■ **PROMPT**: Work out how many lines of the listing below contain the word "computer". Respond with that number only.
◇ ◇ ◇ ◇ ◇ ◇ ◇
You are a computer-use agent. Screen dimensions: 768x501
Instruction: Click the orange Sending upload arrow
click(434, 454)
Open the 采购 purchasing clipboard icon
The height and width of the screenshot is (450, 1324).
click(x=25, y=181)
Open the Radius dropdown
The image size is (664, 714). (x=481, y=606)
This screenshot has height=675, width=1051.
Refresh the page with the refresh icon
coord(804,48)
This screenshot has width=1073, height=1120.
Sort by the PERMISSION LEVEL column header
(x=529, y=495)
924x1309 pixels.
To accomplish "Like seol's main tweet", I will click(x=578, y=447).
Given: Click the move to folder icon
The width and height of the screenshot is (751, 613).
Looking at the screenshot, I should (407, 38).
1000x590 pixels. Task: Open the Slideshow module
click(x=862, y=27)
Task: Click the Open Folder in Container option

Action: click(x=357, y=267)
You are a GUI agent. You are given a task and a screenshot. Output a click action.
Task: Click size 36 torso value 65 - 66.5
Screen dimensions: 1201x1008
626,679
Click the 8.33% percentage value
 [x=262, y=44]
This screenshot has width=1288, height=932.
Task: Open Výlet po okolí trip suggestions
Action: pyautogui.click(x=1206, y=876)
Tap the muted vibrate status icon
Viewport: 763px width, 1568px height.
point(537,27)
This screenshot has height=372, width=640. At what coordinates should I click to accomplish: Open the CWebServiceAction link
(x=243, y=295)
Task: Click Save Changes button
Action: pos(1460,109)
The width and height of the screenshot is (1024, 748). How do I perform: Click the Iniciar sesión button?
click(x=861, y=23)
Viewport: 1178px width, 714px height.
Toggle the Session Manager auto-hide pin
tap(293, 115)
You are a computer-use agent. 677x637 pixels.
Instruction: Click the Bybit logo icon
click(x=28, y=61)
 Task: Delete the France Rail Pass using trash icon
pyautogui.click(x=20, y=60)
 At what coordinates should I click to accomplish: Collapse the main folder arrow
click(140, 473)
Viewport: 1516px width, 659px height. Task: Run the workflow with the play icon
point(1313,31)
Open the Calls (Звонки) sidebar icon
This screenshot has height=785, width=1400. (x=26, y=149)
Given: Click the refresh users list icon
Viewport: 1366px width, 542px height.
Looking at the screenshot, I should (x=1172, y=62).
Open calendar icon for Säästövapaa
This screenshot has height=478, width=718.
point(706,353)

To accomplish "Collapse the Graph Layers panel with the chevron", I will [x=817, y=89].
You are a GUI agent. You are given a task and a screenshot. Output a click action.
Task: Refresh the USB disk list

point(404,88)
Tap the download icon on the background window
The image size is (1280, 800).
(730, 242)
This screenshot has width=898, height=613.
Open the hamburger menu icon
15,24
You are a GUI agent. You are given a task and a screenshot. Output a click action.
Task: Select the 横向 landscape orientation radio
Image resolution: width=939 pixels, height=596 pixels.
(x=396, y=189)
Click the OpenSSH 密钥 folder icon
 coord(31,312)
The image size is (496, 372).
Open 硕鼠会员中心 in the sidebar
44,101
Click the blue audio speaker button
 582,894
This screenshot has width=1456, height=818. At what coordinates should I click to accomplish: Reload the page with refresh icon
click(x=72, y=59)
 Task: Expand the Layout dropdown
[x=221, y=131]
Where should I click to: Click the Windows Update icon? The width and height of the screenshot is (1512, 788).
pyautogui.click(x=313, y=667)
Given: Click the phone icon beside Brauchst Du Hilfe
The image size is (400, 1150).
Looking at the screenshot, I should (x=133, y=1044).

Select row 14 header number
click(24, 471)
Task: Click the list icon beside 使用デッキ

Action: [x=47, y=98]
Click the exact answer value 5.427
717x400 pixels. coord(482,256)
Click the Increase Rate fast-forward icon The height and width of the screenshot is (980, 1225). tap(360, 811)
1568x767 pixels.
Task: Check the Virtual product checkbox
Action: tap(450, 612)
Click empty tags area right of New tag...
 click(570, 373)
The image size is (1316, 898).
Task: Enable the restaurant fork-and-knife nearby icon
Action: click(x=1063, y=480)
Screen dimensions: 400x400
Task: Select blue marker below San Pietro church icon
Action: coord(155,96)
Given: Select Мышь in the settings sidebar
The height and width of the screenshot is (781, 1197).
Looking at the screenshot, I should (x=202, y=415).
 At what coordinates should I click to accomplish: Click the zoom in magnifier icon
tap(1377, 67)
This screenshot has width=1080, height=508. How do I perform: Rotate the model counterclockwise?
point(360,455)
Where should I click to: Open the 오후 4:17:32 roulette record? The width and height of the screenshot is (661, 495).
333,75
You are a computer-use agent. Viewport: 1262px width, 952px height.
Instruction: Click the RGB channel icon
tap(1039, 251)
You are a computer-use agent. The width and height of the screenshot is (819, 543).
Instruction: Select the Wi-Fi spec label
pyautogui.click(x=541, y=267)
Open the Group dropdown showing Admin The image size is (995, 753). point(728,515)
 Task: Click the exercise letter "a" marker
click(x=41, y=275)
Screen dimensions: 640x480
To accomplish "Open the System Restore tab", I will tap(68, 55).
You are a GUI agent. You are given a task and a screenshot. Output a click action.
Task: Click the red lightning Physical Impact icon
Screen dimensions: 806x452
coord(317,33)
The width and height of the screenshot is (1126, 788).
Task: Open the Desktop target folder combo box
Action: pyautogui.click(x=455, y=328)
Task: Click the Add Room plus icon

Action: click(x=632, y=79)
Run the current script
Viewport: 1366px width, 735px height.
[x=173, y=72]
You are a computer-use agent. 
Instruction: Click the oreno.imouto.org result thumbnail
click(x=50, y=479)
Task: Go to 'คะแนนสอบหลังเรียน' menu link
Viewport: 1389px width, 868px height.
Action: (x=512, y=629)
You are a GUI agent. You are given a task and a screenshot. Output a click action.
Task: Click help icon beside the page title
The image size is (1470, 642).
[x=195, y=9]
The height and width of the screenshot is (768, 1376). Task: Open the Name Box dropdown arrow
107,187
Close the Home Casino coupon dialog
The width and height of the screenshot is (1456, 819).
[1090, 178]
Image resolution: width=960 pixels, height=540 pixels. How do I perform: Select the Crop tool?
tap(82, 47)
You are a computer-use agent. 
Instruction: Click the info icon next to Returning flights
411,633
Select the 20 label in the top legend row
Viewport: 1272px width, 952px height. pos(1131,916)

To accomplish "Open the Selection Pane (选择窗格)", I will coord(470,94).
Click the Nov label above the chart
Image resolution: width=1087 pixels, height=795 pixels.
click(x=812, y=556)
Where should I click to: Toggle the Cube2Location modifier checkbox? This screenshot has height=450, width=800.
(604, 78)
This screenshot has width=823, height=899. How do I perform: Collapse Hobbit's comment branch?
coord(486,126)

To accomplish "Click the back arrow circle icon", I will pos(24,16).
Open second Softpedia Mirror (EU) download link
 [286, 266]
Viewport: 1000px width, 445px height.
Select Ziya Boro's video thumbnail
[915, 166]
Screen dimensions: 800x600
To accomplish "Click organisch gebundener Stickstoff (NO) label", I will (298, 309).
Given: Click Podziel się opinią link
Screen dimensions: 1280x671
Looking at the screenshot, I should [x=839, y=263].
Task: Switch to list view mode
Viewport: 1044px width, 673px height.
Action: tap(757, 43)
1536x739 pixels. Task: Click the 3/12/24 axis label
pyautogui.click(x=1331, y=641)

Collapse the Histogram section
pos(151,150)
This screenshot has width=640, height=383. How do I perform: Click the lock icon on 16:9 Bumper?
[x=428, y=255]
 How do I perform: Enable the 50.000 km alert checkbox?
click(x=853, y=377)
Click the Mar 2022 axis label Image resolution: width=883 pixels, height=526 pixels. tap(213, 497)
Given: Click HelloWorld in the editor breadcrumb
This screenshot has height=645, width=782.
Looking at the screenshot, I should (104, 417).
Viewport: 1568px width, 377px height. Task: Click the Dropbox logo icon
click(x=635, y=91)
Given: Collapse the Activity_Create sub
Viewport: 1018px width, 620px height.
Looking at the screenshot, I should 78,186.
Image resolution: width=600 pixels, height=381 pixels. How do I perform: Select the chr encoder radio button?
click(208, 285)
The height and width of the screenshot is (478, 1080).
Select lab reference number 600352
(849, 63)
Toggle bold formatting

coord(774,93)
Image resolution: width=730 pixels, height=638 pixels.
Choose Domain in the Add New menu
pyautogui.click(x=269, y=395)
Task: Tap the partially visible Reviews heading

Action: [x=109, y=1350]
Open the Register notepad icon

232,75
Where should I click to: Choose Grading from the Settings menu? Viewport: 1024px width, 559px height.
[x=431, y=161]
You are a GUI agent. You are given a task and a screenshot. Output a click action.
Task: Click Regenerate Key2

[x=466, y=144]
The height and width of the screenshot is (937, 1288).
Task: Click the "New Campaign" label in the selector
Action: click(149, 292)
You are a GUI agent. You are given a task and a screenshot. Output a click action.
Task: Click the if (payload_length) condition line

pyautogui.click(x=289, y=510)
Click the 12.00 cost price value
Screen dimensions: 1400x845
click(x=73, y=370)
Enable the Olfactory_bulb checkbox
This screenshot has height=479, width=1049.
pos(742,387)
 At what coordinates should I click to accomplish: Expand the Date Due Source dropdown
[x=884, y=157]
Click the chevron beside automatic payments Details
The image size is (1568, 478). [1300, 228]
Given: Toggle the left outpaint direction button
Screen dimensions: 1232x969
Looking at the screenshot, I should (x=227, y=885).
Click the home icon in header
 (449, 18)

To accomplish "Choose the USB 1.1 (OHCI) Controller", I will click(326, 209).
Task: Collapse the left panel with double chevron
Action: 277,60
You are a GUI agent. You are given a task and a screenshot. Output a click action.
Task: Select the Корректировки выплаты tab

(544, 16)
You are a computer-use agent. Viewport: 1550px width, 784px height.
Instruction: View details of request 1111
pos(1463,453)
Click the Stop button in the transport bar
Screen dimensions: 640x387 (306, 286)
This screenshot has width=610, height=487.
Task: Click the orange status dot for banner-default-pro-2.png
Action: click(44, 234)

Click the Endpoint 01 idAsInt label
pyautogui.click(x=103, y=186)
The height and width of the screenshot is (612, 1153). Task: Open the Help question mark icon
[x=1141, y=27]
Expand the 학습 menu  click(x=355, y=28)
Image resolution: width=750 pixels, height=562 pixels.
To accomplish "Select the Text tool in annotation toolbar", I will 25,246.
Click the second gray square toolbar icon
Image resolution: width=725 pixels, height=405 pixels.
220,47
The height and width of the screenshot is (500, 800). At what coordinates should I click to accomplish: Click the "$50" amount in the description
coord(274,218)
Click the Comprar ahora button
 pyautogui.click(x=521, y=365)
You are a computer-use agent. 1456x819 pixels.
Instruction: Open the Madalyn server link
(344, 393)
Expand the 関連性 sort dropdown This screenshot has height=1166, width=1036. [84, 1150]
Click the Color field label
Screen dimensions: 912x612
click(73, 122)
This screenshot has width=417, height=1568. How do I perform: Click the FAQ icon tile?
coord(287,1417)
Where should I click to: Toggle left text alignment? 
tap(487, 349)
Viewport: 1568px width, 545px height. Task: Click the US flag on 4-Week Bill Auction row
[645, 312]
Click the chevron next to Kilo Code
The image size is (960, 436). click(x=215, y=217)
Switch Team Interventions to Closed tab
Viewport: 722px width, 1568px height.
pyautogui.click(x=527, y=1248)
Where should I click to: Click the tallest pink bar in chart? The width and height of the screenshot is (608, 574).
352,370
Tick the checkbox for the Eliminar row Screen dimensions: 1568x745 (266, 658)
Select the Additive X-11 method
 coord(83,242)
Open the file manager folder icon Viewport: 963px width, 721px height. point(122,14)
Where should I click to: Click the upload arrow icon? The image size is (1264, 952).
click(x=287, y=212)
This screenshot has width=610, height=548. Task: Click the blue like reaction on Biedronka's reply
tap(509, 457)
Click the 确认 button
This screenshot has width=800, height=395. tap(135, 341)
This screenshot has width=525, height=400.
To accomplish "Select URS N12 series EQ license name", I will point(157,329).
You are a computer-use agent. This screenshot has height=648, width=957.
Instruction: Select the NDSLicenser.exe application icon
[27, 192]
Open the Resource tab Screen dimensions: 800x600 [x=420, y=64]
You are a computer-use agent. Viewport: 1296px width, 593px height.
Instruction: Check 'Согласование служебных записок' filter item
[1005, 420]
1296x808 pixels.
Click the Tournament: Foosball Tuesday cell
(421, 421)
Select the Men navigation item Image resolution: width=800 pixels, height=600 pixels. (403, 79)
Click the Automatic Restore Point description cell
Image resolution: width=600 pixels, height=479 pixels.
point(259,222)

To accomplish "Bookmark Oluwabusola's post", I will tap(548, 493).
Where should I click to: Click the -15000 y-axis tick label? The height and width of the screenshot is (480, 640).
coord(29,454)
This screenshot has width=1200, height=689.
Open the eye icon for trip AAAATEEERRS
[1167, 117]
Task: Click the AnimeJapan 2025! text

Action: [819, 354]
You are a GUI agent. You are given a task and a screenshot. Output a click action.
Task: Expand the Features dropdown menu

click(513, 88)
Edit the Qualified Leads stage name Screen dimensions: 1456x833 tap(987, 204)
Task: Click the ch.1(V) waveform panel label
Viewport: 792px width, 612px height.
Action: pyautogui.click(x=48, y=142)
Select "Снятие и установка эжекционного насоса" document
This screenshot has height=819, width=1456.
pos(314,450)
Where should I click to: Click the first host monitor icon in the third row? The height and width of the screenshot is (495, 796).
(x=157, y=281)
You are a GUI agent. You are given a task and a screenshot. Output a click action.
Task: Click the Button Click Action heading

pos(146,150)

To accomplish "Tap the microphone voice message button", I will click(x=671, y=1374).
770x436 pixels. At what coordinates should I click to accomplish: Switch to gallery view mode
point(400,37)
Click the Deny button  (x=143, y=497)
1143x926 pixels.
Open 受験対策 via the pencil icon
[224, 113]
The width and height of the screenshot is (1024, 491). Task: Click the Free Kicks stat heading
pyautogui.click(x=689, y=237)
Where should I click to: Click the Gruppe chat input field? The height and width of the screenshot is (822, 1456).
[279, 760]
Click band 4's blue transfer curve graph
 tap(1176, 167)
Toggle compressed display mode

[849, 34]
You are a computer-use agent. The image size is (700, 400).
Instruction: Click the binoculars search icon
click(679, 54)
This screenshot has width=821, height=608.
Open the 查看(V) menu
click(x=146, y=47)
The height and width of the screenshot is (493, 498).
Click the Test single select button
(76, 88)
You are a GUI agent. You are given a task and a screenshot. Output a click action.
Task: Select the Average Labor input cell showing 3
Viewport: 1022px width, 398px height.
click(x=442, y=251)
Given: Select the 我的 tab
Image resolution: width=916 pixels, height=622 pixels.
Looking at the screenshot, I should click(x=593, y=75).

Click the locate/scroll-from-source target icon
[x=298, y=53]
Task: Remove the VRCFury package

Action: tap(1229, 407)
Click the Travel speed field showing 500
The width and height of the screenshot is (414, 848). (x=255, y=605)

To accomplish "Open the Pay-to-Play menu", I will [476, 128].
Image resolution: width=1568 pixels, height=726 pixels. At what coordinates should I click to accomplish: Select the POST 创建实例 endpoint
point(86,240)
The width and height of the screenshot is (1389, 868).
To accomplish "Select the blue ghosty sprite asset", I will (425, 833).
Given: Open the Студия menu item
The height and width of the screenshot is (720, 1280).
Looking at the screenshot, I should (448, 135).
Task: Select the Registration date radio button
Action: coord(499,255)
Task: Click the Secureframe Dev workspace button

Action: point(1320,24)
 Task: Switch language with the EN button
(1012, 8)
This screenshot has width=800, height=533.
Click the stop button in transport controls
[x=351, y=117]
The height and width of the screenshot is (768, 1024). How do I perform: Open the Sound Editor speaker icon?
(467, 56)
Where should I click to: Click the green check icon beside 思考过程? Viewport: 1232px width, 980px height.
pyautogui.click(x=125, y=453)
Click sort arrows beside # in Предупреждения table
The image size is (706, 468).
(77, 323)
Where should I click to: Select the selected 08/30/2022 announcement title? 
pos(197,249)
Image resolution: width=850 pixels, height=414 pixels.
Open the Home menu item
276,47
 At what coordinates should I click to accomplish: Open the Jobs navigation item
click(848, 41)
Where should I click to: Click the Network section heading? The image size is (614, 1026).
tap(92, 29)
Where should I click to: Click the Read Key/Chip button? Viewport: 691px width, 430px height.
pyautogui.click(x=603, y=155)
◇ ◇ ◇ ◇ ◇ ◇ ◇
■ **EXERCISE RESPONSE**: 11